Book reviews: Can you really summarise a giant continent in 463 pages? Zeinab Badawi, a Sudanese-British journalist, travelled to more than 30 countries and conducted dozens of interviews for An African History of Africa(WH Allen). It’s not an academic book, nor one of “contested history”, she says, but anattempt at a “more honest” view of the place from which all humans originated. She opens by meeting “missing link” hominid Lucy, or Dinkenesh as she’s known in Africa. She visits Tanzania’s traditional hunter-gatherers the Hadzabe, and examines the ancient civilisations of Egypt and its neighbours, West Africa’s kingdoms, trading in enslaved people, the great societies of Benin, Zimbabwe and the Asante, and European colonialism.
If race is the best proxy for disadvantage as a class, it ought to be used in policy-making, says Coleman Hughes, but it’s not. Any socioeconomic measure – income, deprivation – is better, he says. In The End of Race Politics (Thesis), this young black American writer and podcaster argues for a “colour-blind” approach to public policies. Race, he argues, is a social construct inspired by a biological reality. We still need to guard against overt racism, he says, but you can’t assume unequal outcomes are indicative of it. It’s a deeply American book, but the questions it raises (Act would probably support many of the book’s arguments, Te Pāti Māori would almost certainly not) are more universal.
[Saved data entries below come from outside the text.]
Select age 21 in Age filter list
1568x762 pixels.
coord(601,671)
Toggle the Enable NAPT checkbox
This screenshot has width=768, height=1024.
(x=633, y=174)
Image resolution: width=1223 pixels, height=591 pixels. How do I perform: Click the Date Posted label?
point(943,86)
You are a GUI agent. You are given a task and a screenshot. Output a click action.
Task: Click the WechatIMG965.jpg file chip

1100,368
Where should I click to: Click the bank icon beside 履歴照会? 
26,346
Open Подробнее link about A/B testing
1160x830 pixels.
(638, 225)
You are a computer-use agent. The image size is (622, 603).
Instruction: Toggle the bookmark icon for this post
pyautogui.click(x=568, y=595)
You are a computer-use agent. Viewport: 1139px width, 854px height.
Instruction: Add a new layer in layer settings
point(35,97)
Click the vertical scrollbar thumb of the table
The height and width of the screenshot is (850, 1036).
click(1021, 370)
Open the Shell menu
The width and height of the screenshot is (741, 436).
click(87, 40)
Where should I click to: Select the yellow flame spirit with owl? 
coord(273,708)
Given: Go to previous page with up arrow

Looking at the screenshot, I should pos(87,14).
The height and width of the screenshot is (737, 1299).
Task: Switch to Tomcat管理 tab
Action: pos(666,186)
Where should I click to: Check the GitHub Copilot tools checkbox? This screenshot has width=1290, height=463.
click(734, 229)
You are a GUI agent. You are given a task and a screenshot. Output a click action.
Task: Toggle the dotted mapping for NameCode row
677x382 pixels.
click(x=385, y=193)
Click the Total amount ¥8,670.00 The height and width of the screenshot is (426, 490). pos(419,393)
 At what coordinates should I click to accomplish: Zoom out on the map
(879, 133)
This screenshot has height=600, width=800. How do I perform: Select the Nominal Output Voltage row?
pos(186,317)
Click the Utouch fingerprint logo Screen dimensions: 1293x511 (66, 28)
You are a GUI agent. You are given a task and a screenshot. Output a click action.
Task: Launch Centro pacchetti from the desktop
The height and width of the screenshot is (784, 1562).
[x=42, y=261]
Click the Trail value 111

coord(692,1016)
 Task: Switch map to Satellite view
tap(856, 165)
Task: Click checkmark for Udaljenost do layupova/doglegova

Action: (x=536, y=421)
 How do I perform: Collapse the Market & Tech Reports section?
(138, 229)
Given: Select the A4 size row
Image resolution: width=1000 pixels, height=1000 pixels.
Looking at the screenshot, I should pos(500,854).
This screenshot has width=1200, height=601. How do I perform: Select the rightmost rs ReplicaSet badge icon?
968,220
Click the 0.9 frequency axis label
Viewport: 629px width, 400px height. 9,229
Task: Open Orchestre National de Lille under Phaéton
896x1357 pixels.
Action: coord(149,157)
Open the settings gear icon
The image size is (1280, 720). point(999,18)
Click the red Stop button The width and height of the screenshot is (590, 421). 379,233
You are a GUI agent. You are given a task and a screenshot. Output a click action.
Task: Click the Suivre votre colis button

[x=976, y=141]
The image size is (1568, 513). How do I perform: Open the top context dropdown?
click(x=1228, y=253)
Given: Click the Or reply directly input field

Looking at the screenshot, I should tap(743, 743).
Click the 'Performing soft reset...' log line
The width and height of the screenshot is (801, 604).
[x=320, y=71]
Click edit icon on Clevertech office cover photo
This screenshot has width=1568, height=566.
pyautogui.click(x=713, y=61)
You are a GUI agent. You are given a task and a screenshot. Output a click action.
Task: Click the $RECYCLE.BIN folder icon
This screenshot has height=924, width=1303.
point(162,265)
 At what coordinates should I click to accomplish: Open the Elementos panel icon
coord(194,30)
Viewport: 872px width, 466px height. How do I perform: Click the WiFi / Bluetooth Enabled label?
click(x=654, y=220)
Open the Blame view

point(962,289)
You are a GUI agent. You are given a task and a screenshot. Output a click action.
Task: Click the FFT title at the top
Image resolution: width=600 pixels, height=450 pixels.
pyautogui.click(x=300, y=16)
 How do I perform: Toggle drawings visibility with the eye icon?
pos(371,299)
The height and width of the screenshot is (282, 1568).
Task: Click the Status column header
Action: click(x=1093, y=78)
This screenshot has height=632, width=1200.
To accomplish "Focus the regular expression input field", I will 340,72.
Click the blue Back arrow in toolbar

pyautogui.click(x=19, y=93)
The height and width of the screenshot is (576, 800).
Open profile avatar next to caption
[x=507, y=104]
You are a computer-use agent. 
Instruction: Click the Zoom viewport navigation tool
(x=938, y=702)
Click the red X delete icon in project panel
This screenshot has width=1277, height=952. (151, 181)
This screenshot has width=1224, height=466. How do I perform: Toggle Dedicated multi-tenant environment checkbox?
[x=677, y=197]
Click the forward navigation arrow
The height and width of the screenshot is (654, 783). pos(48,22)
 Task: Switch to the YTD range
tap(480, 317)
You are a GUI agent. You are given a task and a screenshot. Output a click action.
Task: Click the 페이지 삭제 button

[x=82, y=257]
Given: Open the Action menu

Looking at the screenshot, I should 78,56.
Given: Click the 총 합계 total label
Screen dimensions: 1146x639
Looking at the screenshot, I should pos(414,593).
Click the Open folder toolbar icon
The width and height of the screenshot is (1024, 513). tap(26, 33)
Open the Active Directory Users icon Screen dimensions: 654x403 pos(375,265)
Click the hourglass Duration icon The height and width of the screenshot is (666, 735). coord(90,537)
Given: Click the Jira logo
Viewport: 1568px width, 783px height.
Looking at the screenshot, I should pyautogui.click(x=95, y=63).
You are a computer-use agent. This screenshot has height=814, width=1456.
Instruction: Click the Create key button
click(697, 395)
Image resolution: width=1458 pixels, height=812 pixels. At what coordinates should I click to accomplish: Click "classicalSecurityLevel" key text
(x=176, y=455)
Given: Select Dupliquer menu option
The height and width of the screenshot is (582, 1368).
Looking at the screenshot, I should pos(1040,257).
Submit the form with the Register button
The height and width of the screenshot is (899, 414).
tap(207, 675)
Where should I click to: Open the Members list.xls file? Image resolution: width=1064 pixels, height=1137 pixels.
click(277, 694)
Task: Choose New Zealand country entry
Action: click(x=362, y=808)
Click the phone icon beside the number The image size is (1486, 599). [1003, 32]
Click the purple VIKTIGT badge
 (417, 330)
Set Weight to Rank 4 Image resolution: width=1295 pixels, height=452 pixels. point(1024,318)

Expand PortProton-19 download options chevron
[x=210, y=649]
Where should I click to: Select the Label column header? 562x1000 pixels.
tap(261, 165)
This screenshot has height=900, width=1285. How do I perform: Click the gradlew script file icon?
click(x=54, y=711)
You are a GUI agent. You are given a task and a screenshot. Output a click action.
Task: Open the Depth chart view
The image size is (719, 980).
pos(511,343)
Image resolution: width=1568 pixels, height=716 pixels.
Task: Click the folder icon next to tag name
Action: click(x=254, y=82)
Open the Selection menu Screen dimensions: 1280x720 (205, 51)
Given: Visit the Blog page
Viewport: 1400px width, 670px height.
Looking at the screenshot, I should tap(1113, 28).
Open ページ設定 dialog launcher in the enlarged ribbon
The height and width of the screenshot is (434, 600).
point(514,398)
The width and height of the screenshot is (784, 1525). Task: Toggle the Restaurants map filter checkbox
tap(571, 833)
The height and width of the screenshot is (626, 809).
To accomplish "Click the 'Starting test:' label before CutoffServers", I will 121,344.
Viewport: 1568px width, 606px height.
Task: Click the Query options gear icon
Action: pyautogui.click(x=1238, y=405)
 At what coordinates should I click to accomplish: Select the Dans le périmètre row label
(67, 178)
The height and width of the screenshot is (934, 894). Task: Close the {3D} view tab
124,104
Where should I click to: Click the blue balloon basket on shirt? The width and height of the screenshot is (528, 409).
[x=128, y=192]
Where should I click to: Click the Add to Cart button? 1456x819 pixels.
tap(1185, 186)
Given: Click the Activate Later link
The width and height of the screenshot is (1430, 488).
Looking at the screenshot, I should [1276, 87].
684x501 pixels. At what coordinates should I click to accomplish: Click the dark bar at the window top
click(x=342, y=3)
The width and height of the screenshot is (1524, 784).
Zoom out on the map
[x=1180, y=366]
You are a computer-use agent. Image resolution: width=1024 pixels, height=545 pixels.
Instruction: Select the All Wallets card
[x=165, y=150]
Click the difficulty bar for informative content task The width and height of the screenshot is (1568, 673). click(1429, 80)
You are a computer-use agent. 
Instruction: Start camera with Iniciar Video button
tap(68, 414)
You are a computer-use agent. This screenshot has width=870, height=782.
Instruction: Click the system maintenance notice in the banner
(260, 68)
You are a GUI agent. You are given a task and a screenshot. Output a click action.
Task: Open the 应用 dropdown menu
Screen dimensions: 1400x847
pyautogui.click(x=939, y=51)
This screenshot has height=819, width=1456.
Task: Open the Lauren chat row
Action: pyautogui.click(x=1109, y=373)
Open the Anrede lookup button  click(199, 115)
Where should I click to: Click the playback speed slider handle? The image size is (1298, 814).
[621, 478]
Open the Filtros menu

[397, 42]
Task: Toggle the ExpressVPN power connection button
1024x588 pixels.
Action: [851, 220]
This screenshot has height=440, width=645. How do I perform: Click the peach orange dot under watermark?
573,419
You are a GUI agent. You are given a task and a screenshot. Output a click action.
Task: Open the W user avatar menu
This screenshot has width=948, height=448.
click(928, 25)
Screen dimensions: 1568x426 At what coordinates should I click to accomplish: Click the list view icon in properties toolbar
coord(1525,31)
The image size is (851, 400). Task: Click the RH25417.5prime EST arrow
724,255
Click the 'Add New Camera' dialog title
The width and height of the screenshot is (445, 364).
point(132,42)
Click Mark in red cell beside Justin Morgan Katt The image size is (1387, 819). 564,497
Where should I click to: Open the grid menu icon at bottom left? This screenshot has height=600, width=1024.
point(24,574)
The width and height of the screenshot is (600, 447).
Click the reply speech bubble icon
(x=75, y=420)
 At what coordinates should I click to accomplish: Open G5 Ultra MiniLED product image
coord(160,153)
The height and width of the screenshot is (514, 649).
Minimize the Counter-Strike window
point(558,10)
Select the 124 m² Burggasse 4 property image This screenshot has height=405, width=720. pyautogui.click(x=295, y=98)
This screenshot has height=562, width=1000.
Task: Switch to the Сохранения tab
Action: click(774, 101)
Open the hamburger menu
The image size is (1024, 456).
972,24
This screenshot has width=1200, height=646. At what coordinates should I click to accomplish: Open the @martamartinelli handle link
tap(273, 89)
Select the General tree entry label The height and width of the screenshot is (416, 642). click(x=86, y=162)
Another journalist who’s segued seamlessly into crime writing is Michael Brissenden. The ex-Australian ABC veteran has written Smoke (Hachette). A body is found in a shed in the California sierras, presumably the victim of a fierce wildfire, until it’s discovered the shed was locked from the outside. Enter former resident Detective Alex Markov, who discovers a town crooked to its core. It’s been blurbed to the skies by the likes of Chris Hammer and Don Winslow.